§ **DATA SHOWN**
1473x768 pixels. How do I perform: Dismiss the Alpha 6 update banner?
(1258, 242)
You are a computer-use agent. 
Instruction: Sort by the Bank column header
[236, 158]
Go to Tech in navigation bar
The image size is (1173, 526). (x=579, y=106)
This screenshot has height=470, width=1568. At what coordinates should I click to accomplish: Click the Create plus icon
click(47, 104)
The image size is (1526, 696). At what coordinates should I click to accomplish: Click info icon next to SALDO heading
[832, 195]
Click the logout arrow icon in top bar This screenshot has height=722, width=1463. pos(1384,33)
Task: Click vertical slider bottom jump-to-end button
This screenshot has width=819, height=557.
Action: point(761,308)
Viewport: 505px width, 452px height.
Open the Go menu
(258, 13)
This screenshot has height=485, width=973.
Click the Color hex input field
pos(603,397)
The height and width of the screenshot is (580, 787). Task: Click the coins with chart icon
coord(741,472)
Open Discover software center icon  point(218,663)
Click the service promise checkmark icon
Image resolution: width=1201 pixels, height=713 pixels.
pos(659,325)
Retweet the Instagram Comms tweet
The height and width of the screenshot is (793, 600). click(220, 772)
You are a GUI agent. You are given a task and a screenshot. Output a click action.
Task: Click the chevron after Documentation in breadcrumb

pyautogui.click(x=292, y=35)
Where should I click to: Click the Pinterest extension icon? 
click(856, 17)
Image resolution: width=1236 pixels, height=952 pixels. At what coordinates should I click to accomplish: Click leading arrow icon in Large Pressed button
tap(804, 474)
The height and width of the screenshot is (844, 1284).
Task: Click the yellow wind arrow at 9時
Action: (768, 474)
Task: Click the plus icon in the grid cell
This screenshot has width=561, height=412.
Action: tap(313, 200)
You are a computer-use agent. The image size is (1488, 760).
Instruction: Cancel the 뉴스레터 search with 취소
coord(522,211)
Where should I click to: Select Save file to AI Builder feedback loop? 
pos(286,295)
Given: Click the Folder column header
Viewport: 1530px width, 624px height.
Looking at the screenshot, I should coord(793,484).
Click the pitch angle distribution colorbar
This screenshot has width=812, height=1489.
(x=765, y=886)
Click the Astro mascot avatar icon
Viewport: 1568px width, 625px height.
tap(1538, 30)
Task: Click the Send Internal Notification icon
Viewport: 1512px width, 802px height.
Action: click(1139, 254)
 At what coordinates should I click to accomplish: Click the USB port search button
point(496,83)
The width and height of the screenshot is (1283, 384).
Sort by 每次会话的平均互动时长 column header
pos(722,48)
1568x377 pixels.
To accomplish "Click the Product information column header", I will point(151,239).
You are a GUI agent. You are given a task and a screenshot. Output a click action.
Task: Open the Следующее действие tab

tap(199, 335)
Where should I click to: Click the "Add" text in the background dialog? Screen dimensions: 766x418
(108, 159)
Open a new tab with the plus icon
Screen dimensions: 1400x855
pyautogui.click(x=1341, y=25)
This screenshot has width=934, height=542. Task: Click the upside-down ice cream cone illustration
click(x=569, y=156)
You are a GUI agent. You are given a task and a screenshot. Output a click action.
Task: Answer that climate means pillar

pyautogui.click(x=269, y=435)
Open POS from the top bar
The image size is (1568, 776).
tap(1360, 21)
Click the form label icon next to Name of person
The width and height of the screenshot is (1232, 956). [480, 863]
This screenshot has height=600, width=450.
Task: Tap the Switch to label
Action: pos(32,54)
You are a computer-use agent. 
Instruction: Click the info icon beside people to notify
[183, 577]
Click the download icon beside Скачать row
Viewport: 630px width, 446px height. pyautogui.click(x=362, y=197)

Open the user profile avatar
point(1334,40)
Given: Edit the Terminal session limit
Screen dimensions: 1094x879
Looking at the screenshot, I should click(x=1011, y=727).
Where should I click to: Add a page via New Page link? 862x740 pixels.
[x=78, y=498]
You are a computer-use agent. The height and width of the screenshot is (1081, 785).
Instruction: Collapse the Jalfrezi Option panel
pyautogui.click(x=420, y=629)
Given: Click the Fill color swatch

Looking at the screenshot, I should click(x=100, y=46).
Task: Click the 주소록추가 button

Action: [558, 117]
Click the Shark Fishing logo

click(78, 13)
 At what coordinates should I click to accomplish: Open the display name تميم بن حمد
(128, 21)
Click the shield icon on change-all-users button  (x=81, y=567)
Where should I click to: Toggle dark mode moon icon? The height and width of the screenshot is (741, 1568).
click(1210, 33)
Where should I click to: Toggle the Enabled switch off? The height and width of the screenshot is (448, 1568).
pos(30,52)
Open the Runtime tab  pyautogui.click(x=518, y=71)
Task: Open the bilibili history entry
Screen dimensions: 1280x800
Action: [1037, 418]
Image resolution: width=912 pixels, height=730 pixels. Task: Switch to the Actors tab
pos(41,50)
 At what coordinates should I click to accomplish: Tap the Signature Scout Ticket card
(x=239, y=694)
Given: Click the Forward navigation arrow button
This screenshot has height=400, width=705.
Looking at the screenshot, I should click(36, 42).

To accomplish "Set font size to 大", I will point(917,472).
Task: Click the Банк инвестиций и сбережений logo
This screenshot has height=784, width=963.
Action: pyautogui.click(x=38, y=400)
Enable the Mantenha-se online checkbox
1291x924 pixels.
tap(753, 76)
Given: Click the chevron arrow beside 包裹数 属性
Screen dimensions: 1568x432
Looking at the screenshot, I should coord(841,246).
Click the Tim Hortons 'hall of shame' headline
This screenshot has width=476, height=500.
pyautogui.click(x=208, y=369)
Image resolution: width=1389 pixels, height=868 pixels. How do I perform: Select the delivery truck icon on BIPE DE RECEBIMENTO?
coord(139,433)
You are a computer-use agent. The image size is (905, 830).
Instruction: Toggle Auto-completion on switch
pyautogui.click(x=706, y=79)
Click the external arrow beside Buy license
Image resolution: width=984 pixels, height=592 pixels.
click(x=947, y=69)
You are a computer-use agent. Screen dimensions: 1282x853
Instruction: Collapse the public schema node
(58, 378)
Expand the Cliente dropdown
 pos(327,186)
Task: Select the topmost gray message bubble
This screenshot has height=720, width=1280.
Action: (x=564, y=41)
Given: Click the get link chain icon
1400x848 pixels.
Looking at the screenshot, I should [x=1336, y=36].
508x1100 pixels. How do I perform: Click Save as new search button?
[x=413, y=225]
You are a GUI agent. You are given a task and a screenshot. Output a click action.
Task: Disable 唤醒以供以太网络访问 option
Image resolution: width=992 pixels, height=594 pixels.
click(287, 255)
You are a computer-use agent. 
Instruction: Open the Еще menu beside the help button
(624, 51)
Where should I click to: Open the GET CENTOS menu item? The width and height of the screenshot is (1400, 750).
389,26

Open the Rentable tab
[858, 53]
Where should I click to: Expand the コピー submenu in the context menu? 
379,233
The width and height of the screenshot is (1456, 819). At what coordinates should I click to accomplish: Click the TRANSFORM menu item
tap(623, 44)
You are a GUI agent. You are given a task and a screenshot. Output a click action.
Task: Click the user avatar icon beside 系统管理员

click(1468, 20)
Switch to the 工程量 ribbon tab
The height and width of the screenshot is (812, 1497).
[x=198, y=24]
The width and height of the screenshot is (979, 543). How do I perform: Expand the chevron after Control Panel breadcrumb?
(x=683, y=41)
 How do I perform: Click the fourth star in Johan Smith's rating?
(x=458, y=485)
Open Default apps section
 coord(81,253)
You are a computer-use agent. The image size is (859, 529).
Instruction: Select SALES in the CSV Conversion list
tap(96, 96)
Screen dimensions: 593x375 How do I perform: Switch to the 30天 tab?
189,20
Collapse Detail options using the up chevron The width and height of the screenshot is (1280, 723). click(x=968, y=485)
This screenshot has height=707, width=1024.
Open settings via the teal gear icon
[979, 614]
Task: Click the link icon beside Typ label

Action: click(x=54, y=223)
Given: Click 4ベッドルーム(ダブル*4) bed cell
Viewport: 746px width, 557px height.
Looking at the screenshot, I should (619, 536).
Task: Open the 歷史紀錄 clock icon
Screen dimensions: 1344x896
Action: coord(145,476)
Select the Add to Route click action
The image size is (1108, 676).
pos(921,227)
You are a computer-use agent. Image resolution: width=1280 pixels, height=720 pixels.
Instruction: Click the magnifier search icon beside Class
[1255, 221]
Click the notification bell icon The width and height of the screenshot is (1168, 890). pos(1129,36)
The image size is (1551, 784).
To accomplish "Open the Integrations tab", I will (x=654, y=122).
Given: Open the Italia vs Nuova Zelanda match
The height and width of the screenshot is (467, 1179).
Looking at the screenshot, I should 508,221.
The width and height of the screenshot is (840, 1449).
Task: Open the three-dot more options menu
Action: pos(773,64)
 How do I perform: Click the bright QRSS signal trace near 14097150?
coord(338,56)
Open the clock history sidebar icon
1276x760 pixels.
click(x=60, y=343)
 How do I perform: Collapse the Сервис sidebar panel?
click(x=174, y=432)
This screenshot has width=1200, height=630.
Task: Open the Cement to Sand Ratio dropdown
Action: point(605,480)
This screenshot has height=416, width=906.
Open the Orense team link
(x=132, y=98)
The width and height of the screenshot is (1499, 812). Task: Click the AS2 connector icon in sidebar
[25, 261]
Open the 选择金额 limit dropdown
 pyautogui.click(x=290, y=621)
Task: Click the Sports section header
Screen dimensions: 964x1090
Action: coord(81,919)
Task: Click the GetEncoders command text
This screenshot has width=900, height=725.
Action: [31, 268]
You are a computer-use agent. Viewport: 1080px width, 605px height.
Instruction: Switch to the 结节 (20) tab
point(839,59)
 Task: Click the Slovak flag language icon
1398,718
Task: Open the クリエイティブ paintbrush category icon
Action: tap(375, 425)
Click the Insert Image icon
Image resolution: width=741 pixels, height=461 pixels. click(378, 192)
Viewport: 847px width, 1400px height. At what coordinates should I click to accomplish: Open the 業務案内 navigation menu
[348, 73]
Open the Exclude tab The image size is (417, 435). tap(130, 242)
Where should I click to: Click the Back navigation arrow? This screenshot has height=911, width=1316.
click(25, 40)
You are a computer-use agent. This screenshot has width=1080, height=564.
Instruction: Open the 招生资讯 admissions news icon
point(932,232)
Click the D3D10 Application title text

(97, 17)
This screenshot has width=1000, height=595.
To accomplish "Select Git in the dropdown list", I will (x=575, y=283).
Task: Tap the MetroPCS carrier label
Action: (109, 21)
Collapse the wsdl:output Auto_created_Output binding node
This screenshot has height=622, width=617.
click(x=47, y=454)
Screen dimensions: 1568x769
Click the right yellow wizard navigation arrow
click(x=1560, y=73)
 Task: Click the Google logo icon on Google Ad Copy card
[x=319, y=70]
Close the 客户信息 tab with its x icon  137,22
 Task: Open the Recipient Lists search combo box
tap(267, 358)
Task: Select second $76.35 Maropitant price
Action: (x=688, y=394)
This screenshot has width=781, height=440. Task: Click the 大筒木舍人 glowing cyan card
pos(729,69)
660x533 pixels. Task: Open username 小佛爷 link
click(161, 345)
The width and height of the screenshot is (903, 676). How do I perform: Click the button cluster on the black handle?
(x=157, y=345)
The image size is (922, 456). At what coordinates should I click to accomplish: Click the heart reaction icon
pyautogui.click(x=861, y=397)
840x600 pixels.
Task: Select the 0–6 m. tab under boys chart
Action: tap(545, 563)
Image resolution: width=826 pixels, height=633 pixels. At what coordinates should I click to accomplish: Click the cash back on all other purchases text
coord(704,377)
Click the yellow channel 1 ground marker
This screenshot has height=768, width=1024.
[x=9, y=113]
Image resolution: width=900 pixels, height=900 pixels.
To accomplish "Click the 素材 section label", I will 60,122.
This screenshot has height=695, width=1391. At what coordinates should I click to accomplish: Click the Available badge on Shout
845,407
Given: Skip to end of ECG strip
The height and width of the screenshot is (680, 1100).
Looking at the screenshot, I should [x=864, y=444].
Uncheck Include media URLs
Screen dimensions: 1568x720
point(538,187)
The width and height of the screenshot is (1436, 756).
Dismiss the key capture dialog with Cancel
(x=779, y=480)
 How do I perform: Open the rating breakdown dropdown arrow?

§ **REQUIRED ACTION**
All lines in the data above from the one with "Instruction: Open the 招生资讯" through the one with "This screenshot has width=1000, height=595." must be repeated exactly, and no others.

§ **ANSWER AREA**
Instruction: Open the 招生资讯 admissions news icon
point(932,232)
Click the D3D10 Application title text

(97, 17)
This screenshot has width=1000, height=595.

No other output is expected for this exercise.